Thank you very much for your reply ! since you were the first to post it, i will give you the tick! :)
3

If you want to pass on the graphname parameter, you'll need to explicitly do so! Seems like you want

function doStuff(graphName) {
    var groupArray = ["hour", "day", "month"];
    for(var i = 0; i < groupArray.length; i++) {
        $.get("getchartdata", {"graphName" : graphName, "subgroup" : groupArray[i]})
              .done(function(data){
                  drawChart(data, data[0][0], data[0][1]);
              });
    }
    setTimeout(function() {
        doStuff(graphName); // again
    }, 10000);
}

Another possibility would be to bind the argument for the next doStuff invocation:

setTimeout(doStuff.bind(this, graphName), 10000);

5 Comments

Thanks! this was the correct answer, but musefan answered first! i'd like to give you the tick too :'( you've been very helpful!
@Alnitak let me check yours.
@Bergi no, there's a perfectly good way of doing this without repeatedly passing the same parameters (or using .bind)
@Alnitak: Not sure whether the extra closure is much cleaner. Depends on the number and variability of parameters and on personal style I'd say…
I use this pattern a lot for pseudo-recursion. It also allows you to maintain loop counters and stuff nicely without suffering from loop/closure scope issues.
3

It's usual in this case to do the hard work in an inner function, with the originally supplied parameter available via the closure:

function doStuff(graphName) {
    (function loop() {
         // draw the graph using "graphName" from the outer scope
         ...
         setTimeout(loop, 10000);
    })();  // invoke immediately to start the process
}

using the closure avoids the repetition of passing the parameters over and over, and the additional function wrapper around that call, since you can just pass the reference to the inner function.

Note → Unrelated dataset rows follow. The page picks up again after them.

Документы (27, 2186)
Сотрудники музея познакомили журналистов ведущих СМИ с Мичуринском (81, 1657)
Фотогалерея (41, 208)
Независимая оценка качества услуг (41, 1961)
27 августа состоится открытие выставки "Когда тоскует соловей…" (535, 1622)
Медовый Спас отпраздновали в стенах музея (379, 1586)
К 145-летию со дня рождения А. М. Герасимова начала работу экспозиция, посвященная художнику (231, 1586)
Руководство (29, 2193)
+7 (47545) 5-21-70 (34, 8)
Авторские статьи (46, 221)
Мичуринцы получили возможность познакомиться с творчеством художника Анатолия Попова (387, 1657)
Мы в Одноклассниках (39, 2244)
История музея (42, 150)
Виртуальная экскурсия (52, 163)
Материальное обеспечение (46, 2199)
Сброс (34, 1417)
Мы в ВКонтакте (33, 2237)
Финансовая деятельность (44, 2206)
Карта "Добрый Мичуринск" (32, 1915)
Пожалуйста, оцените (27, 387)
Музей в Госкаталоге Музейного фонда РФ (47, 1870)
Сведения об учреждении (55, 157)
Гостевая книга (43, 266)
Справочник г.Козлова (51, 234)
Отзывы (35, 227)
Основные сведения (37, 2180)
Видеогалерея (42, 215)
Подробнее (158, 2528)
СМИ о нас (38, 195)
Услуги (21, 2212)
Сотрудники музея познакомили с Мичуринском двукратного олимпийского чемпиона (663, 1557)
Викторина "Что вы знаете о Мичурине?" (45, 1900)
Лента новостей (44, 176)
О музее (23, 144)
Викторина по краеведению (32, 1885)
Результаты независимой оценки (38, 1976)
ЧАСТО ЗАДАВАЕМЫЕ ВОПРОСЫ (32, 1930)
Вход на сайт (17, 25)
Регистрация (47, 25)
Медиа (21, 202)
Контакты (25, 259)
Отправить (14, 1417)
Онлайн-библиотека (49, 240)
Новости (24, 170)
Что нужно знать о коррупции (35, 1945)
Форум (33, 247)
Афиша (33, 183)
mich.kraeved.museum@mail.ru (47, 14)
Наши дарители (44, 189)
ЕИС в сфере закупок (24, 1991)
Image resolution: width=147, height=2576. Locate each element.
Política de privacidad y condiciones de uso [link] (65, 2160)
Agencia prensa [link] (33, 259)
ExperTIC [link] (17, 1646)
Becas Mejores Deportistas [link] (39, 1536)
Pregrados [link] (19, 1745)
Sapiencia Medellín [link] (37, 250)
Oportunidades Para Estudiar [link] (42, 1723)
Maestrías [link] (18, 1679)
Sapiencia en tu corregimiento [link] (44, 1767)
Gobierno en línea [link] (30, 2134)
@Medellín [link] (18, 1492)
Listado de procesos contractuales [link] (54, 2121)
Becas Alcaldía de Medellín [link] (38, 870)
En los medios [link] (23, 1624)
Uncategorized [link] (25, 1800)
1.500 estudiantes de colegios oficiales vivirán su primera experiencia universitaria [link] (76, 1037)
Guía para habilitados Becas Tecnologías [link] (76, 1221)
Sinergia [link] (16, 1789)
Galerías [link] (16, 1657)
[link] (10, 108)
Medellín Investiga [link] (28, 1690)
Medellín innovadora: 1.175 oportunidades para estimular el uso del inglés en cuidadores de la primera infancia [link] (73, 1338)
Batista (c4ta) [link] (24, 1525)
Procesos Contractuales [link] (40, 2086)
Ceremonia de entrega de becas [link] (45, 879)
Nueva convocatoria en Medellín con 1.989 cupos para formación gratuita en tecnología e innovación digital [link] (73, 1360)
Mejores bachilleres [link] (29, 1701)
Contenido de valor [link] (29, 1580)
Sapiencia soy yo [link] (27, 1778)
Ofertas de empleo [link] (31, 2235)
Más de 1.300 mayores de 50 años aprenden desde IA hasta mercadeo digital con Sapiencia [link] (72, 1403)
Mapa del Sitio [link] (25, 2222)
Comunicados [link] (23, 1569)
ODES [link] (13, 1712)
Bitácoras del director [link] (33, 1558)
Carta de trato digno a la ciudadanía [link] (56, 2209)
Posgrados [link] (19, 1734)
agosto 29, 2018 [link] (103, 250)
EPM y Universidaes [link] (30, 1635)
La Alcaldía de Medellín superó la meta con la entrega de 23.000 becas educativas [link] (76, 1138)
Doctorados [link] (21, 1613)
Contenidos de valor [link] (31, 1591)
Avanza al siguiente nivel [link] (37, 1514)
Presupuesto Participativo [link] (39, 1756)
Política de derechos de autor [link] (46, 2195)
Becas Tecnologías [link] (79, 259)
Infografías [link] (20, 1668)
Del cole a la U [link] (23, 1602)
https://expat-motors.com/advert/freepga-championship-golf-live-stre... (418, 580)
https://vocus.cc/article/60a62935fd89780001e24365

This also works well with AJAX - just put the setTimeout call inside the .done handler. As you're making three AJAX calls, try this in the inner function which will wait for all three AJAX calls to complete before starting the timer:

var def = [];

for (var i = 0; i < groupArray.length; i++) {
    def[i] = $.get("getchartdata", {"graphName" : graphName, "subgroup" : groupArray[i]})
          .done(function(data) {
              drawChart(data, data[0][0], data[0][1]);
          });
}

// wait for all three deferred objects to be resolved
$.when.apply($, def).done(function() { setTimeout(loop, 10000) });

4 Comments

Putting the timeout into the ajax callback gets a bit complicated here since he has 3 of them running in parallel :-) 10s should be fine, and he could use the timeout parameter for avoiding glitches…
@Bergi nah, that's trivial with a $.when call.
$.when.apply($, ["hour", "day", "month"].map(function(g) { return $.get("getchartdata", {"graphName":graphName,"subgroup":g}).done(function(d){ drawChart(d, d[0][0], d[0][1]);}); })).done(setTimeout.bind(window, doStuff.bind(this, graphName), 10000)); might be trivial to us, but not to beginners :-)
@Bergi well, if you will insist on complicating it with those two .bind calls...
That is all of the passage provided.